= Yvonne Coghill =

British National Health Service manager

Yvonne Veronica Coghill is a British National Health Service manager who currently serves on the NHS Equality and Diversity Council and is the vice president of the Royal College of Nursing.

== Early life ==
Coghill moved to the United Kingdom with her mother in the 1950s from Guyana (then British Guiana). Her mother worked in Frenchay Hospital in Bristol.

== Career ==
Coghill began training as a nurse in 1977 at Central Middlesex Hospital, qualifying as a general nurse in 1980. She entered NHS management in 1986.

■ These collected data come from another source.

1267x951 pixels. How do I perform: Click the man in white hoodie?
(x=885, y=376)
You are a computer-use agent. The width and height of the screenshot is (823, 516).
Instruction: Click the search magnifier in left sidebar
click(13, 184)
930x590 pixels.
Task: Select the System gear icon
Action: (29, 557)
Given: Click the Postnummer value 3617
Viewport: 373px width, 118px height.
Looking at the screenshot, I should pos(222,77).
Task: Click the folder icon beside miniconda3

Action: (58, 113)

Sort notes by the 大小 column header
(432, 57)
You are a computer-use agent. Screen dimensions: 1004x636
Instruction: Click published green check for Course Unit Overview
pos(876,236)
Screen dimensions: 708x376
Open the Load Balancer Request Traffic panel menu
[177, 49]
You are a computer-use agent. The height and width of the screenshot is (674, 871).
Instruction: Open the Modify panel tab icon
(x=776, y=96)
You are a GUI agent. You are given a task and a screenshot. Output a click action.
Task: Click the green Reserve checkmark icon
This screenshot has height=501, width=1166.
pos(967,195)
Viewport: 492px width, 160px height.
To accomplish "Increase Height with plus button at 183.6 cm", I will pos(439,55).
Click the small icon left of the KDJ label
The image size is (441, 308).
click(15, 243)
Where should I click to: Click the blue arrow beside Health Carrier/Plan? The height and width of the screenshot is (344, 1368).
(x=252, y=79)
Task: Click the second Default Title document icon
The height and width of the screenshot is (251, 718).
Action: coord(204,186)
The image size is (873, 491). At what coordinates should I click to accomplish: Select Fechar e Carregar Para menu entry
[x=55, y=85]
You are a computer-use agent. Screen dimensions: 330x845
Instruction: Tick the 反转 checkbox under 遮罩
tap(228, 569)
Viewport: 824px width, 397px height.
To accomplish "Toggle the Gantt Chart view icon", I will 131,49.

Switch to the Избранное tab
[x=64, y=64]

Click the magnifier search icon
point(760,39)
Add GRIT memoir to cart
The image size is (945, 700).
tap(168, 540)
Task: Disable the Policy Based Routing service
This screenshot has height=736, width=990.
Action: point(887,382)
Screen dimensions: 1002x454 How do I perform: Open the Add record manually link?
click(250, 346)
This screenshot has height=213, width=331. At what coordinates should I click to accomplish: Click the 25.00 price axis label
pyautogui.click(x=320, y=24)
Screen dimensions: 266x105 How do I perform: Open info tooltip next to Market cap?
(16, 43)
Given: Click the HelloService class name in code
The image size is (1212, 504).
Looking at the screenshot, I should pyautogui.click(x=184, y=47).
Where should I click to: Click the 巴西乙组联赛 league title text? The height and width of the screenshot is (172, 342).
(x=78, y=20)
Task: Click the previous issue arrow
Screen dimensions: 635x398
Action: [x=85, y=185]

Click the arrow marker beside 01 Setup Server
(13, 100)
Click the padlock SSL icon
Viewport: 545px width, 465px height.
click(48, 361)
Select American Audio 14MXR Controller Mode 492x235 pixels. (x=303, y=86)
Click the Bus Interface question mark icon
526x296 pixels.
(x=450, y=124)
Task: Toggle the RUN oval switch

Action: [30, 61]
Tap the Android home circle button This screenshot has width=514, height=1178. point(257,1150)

She worked in the Department of Health from 2004 to 2007 including as private secretary to the chief executive of the NHS.

Coghill sits as a member of the NHS Equality and Diversity Council. She is a faculty member of the US-based Institute for Healthcare Improvement. She was elected vice president of the Royal College of Nursing in 2018, to hold office from January 2019 to December 2020.

== Honours ==
Coghill was made an Officer of the Order of the British Empire (OBE) in 2010 for services to healthcare. She was made a Commander of the same order (CBE) in 2018 for commitment to equality and diversity in the NHS. She was made a fellow of the Royal College of Nursing in 2018.

She was made a fellow of King's College London, as well as awarded honorary doctorates by both Buckinghamshire New University and Middlesex University in 2018.